The title of Chandler's book originated in a blog post by Josh Patterson, one of the pastors at the Village Church. It's worth reading it's entirety:
Is the gospel assumed in your relationships? Or, is the gospel
explicit? I have been thinking about this distinction for a few days
now. Those who live life under the banner of an assumed gospel simply
navigate the waters of life with an underlying foundation that is
personal and meaningful. An assumed gospel often means that a person
deeply values the gospel and tries to live life according to the gospel.

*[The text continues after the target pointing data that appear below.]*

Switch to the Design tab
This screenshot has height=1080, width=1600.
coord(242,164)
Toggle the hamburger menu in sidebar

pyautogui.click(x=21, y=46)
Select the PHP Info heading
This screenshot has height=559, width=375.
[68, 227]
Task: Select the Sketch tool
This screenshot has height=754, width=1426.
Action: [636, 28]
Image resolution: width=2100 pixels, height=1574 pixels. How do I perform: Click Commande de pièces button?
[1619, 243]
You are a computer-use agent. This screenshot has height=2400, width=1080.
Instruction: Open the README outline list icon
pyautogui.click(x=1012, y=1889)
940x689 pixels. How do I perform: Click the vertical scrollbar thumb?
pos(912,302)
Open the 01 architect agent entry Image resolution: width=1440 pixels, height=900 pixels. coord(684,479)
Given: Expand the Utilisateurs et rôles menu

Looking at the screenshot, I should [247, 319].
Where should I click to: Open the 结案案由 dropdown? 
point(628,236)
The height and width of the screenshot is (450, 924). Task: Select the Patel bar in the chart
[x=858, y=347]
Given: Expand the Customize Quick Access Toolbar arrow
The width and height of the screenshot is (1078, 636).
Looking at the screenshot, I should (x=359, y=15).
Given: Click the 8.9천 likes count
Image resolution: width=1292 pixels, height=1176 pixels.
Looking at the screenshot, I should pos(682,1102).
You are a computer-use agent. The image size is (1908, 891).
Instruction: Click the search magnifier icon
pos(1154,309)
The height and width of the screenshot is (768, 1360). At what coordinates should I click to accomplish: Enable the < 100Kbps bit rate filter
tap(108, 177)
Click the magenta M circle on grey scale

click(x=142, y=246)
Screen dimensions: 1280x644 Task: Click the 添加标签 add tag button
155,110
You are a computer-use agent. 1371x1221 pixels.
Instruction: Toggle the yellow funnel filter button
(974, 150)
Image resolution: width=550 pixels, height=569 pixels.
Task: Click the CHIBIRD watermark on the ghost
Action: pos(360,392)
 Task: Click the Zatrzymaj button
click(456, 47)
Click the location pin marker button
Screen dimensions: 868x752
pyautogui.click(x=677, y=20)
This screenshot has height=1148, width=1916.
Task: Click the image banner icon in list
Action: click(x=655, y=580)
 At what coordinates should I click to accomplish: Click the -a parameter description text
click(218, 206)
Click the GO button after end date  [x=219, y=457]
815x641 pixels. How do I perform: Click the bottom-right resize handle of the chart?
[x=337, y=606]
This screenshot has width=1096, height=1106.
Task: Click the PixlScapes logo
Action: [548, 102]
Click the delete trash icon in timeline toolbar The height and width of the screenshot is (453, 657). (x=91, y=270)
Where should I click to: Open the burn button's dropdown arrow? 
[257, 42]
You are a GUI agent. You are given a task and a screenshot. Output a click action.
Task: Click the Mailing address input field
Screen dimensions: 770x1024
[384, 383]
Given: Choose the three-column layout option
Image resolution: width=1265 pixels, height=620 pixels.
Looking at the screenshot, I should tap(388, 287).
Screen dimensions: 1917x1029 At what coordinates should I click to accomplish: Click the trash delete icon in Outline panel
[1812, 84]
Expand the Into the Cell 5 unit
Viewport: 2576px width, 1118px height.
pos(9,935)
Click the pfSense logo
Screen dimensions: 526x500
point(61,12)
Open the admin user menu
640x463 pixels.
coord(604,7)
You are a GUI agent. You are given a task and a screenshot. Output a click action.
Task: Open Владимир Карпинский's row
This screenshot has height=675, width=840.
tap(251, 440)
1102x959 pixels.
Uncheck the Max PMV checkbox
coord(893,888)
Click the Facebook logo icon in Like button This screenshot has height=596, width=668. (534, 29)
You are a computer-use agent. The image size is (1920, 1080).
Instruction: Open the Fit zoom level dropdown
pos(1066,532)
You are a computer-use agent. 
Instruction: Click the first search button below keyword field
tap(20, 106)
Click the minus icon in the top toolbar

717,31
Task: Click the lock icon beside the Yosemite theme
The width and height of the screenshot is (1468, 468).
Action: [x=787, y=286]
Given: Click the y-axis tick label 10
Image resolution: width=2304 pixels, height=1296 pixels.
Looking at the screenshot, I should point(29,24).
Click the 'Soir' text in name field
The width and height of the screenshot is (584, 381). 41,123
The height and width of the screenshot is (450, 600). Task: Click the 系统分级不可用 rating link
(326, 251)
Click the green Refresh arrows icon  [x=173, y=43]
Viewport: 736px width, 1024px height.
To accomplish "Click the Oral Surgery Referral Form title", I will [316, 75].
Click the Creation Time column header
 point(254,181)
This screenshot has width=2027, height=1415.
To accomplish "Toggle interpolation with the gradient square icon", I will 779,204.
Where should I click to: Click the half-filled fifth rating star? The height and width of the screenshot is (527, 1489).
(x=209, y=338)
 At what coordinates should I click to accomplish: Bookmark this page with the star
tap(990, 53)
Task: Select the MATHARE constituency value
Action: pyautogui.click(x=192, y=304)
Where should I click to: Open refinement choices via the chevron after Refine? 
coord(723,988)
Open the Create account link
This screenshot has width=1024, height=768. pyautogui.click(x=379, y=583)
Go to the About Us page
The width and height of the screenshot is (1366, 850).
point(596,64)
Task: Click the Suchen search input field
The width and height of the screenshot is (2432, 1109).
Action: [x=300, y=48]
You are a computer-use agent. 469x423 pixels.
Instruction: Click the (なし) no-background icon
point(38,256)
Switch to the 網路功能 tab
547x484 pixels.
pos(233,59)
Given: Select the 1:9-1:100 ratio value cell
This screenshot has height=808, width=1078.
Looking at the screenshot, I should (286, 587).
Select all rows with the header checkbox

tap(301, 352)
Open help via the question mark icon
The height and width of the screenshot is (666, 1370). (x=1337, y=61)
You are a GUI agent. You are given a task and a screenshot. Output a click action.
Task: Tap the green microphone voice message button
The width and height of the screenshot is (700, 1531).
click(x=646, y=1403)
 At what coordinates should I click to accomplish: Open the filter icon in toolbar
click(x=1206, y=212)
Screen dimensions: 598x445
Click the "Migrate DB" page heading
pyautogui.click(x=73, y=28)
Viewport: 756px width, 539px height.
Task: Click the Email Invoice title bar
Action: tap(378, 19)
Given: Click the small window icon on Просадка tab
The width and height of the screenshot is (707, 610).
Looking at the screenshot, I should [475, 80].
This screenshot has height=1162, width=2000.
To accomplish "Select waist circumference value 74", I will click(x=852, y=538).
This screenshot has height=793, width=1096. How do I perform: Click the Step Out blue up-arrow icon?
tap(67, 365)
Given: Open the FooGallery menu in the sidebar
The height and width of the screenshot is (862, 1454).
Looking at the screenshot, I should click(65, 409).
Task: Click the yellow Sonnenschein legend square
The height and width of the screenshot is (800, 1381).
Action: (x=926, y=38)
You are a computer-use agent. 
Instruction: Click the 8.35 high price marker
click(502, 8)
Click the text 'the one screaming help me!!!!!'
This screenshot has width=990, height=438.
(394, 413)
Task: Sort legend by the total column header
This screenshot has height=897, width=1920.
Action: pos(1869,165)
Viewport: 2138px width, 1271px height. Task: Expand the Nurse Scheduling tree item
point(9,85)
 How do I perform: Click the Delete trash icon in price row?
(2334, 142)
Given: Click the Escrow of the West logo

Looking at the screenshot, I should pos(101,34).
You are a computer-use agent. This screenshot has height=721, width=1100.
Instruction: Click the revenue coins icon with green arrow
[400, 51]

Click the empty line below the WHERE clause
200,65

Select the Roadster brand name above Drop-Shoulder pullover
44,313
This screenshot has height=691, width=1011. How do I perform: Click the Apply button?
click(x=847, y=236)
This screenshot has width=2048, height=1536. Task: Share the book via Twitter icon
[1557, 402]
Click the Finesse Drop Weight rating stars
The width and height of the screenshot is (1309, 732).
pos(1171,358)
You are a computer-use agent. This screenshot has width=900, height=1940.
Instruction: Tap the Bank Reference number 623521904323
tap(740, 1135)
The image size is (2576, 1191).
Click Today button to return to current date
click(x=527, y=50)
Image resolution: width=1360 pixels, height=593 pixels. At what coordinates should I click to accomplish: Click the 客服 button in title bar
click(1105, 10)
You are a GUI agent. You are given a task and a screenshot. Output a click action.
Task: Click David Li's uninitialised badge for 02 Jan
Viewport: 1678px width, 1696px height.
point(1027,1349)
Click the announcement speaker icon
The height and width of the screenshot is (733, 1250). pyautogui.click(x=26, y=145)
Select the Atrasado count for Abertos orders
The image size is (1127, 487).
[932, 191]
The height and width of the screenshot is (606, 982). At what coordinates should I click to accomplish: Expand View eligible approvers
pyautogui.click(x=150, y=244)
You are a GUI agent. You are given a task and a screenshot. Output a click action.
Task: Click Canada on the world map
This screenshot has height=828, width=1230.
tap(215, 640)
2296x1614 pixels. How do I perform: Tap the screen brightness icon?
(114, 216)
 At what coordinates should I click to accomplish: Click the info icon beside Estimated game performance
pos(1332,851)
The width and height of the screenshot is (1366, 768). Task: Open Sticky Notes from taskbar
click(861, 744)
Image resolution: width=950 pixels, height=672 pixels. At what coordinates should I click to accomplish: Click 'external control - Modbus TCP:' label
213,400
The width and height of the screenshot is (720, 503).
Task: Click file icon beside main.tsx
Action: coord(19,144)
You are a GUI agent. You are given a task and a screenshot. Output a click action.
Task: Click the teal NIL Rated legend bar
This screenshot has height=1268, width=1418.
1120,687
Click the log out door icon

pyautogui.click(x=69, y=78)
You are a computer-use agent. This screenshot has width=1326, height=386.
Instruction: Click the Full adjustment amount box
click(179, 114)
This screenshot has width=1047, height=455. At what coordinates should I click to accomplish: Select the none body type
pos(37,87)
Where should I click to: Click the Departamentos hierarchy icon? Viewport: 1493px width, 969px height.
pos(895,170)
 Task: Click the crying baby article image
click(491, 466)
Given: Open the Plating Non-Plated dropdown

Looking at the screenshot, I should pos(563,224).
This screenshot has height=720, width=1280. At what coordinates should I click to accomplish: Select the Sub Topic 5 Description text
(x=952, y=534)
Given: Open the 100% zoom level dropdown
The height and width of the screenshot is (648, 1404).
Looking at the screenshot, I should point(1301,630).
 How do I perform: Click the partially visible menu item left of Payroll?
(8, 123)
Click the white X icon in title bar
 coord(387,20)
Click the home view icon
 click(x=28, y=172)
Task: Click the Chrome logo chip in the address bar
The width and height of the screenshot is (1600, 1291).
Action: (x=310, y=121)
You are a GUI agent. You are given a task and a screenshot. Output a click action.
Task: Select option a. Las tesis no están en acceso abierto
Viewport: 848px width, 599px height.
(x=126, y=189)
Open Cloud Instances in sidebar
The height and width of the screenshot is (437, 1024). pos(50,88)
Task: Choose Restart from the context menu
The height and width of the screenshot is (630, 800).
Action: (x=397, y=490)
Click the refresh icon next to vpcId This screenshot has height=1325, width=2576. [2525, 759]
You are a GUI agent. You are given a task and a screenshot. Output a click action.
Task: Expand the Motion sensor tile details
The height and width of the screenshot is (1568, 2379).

On the contrary, those who are explicit about the gospel in their
relationships have a different effect. By living out the gospel and
speaking about the gospel and working through the gospel (verbally),
they are helping to connect the dots for those around them. Their kids
hear how the gospel relates to the family finances or time or
relationships or arguments. Their neighbors hear about the hope within.
Co-workers are privy to the reality that this person is not simply a
moral guy/girl, but one who is forgiven and transformed by the death and
resurrection of Christ.
I want to encourage you to begin, and with some of you, continue to
make the gospel explicit in your relationships. Don't waste life by
living an assumed gospel; rather, flesh it out and connect the dots for
yourself and those around you. Talk with your spouse about how Christ's
Person and work relates to everything. Pass this on to your kids.
Mention Christ. Talk about Christ. Point to Christ. Relate to Christ.
Oftentimes where the gospel is assumed, it is quickly lost.